First, was the way in which information is used, or to put it another way, the rise of these things, the tablet, with IDC predicting global sales of 62.5M tablets and iPads having 68% of that. Within a week of the last year’s conference Hogan Lovells had capitulated and was supporting iPads, at Christmas I got one, in the 2011 Legal Tech they dominated the forthcoming announcements. In the past month, HP has announced they are getting out of the hardware business and Microsoft have unveiled Windows 8 with a very definite focus on mobile computing. Now, I don’t agree with the “death of the PC” brigade, but I do think that the way in which law firm users consume and use information is changing and if the lawyers are finally embracing technology, don’t we have to go with the flow? There are several sessions that will be exploring the sub-themes within this topic, expect to be challenged and have your thinking expanded. I personally think that we are on the cusp of a change in how technology works, as big as the move from MS-DOS to Windows, or the explosive growth of the World Wide Web, and that the technology landscape over the next few years will evolve in dramatic ways that we are just beginning to see, so let us give you some pointers as to where it might end up.
Second, and we will be getting into this in a big way this morning, were the deep challenges to the very way law firms operate, with the (at that point 15 month) lead in to the Legal Services Act. Now it might have been put back by few months, but it is coming and it will lead to significant changes in the legal landscape. Richard Susskind has been talking about “The death of lawyers” for some time, but he is now putting a 5 year time frame on the period over which they will either evolve or see their business model be forced to change. In a minute we will be looking at how new firms are already out there and how they are operating, then explore how strategic firms can meet those challenges, and in tomorrow morning’s session we will try to look into the future and see what tools there might be to help us along the way.

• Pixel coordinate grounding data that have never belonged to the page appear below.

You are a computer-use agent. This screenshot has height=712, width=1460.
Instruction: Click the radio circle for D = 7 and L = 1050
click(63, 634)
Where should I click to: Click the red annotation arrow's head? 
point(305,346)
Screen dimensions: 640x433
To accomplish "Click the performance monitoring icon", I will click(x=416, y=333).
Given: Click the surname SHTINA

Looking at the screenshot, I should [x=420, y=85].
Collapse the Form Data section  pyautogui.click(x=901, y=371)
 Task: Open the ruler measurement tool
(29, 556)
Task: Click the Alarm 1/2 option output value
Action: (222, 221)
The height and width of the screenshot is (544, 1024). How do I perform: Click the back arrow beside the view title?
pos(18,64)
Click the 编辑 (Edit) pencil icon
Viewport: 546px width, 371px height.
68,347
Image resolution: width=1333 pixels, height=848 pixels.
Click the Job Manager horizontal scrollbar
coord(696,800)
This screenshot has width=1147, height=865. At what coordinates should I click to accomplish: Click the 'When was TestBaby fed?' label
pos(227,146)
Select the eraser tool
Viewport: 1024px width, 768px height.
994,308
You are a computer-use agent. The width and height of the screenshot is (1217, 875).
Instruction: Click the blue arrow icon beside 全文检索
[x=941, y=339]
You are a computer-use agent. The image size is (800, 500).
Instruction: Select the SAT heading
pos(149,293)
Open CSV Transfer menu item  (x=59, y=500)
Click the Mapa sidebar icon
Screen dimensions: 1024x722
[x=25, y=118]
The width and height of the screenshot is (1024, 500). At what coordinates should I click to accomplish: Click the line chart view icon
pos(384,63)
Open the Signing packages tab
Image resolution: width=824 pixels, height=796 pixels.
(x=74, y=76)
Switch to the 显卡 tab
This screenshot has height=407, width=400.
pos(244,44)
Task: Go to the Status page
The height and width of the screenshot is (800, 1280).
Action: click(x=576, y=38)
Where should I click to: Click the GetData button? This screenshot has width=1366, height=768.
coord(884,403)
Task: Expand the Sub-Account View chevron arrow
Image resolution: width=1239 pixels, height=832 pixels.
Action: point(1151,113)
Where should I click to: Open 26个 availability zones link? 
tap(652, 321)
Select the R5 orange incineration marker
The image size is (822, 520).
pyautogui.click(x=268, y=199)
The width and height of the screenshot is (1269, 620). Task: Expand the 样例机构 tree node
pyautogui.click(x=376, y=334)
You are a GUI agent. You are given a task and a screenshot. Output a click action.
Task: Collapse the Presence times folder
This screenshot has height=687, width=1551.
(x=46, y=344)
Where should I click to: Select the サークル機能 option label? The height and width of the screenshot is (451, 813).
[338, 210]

Finally, there were lots of ways in which the people who make up firms were changing, both in their willingness to embrace new technologies and how they might use them. From Generation X, Y and Z and their differences, through to the use of social media, and the infiltration of techniques from games and interactive media into learning and day to day work, all of these were explored a year ago and are re-visited again this year. If Internet years are 7 times a chronological one, we have 7 years of new experience to pass on to you.
So, over the next two days, we are going to look at the way in which law firms operate, how the technology that supports them is changing and the very people that make up the business organism are evolving. One heck of a programme and time to get on with it.